È l'incontro di due vite che più diverse non potrebbero essere. Nella pagina e, anche, nella realtà. Perché Nerio è Saverio Tutino, il partigiano, poi inviato speciale de "l'Unità", amico di Fidel e corrispondente da Cuba e da sotto altri cieli di lotta. Sempre dando l'impressione di saldare in un tutto unico, omogeneo e coerente, la vita che vive e il racconto che ne fa. A sé e ai lettori. Ovviamente non era così ma, per capirlo sin da quei primi passi iniziali, qualche decennio prima che tutto fosse leggibile e decifrabile, ci voleva qualcosa di misteriosamente profondo e speciale. Di cui OdB era maestro.

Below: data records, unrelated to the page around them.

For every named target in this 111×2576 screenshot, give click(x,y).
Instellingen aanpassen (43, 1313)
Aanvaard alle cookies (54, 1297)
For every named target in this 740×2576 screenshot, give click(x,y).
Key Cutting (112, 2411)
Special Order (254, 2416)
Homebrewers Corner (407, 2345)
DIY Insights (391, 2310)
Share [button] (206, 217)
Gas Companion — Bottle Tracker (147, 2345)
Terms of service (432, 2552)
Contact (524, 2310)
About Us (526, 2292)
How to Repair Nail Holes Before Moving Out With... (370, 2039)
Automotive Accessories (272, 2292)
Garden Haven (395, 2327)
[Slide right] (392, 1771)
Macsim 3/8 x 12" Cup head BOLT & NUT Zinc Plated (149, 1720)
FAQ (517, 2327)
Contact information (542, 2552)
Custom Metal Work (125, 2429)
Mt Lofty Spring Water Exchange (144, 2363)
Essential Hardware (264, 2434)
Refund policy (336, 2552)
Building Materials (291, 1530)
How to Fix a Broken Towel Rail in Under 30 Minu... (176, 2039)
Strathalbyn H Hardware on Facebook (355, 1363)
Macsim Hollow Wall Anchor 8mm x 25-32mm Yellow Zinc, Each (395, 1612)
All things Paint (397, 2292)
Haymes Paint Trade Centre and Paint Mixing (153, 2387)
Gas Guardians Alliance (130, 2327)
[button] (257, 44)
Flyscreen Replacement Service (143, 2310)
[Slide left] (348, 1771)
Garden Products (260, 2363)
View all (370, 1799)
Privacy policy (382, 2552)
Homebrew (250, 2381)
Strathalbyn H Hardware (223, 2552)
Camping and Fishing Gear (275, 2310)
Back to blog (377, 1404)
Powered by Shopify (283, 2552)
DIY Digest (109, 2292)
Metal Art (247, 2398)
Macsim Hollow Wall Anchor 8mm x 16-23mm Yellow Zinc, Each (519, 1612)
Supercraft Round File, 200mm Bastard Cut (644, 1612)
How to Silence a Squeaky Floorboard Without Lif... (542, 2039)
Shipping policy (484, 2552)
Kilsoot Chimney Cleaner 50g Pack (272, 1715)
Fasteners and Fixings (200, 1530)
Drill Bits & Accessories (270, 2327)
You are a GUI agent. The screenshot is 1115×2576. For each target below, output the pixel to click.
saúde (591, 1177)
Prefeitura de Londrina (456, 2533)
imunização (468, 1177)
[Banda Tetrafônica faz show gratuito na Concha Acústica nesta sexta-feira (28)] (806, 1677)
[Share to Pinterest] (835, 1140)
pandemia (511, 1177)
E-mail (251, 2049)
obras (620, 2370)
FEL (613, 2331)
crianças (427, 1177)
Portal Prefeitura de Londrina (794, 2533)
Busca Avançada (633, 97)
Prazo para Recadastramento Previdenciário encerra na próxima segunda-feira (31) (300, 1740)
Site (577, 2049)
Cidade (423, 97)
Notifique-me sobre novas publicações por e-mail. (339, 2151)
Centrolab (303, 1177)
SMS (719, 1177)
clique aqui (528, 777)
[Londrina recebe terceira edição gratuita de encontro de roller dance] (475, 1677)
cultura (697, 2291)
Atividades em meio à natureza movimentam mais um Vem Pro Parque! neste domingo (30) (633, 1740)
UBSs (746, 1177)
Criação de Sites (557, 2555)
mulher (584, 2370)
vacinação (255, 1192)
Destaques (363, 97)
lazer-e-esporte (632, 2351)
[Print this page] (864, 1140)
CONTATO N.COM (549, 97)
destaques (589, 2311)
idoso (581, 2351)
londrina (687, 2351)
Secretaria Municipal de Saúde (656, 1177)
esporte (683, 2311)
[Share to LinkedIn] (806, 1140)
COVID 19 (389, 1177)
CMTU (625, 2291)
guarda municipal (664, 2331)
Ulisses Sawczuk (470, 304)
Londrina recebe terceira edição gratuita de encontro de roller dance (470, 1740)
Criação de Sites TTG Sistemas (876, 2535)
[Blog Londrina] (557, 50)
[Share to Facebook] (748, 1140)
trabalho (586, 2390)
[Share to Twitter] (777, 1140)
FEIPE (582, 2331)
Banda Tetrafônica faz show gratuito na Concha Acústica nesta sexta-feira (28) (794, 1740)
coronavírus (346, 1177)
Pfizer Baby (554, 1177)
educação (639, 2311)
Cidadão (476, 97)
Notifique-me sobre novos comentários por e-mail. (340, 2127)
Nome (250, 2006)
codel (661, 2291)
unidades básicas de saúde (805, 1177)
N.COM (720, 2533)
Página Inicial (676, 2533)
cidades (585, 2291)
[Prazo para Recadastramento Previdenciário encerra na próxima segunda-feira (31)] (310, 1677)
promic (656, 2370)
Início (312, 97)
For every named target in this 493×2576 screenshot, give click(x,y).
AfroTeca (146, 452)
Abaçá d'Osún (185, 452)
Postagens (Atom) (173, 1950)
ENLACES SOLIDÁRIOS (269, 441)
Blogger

Quasi come la capacità di udire nel silenzio voci che altri non riescono a udire. Come quelle che OdB diceva di sentire provenire, nel silenzio della notte della sua grande casa di via Maggiolini, dai frigoriferi. Quelli che pur non più utilizzati insisteva nel tenere accesi in un vecchio corridoio.

Da lì talvolta giungevano, sosteneva, bisbigli e gemiti che lui cercava di trasformare in parole. Durante lunghe ore insonni. Riempite di traduzioni di decine e decine di testi. Di ricognizioni attraverso stralunate trasmissioni televisive nelle quali solo lui sembrava inciampare.

A me, nel sentire questi suoi racconti nella dependance editoriale della Baldini & Castoldi che ci ha visti pressoché dirimpettai per qualche tempo, venivano strane riflessioni. Proprio sulle geometrie che reggono i destini. Sulle topologie che sembrano dettarne gli spartiti. 

Mi pareva ci fosse ad esempio qualche legame misterioso, quasi un procedere di vite opposte e tuttavia simbolicamente parallele, nel fatto che nelle notti di quello stesso signorile palazzo di via Maggiolini nel quale non ho mai messo piede ma che mi pareva di conoscere per quei racconti, si dispiegassero le trame di due narratori paralleli e opposti. Di due narrazioni assai diverse…

Una era quella di OdB che pareva voler misurare col silenzio, e quei bisbigli che lo accompagnavano, la distanza che da sempre avvertiva tra quello che pareva essere il centro e quanto si poneva alla periferia di ogni istante del suo vivere. Una distanza che, lui ne era certo, non era affatto un vuoto. Né una mancanza, ma, al contrario una presenza poderosa e silenziosa. Della quale, come un vecchio monaco nel suo eremo, aspettava di sentire la voce. 

Nell'appartamento sopra quello di OdB abitava un altro tipo di scostante eremita. Ogni mattina usciva di casa, la testa incassata tra il bavero del cappottone blu per ripararsi dalla bruma milanese. A piedi, con qualsiasi tempo, andava nel suo ufficio, appena dietro la Scala, a comporre la narrazione con cui, da decenni ormai, reggeva i fragili equilibri dell'economia del Paese. Assoluta narrazione, anche se fatta di numeri ed esposta in bilanci. Narrazione che lui governava tenendo a siderale distanza chiunque tentasse di interferire in quello che doveva essere uno spazio inaccessibile. Connotato dal segreto, dal silenzio. Di cui lui, Enrico Cuccia, era l'unico officiante. La sera, rientrato a casa, leggeva i mistici. E le parole dei profeti. Da Elia aveva tratto il suo motto: "Non griderà, non alzerà la voce, non la farà udire per le strade...". 

Quel silenzio, così denso, così pieno, in via Maggiolini pareva costituire un tutto unico. Un luogo comune, collocato nel cuore della Milano da raccontare. Una storia di vite parallele. Da affidare ai vivi. Non all'aneddotica lasciata in eredità dai morti.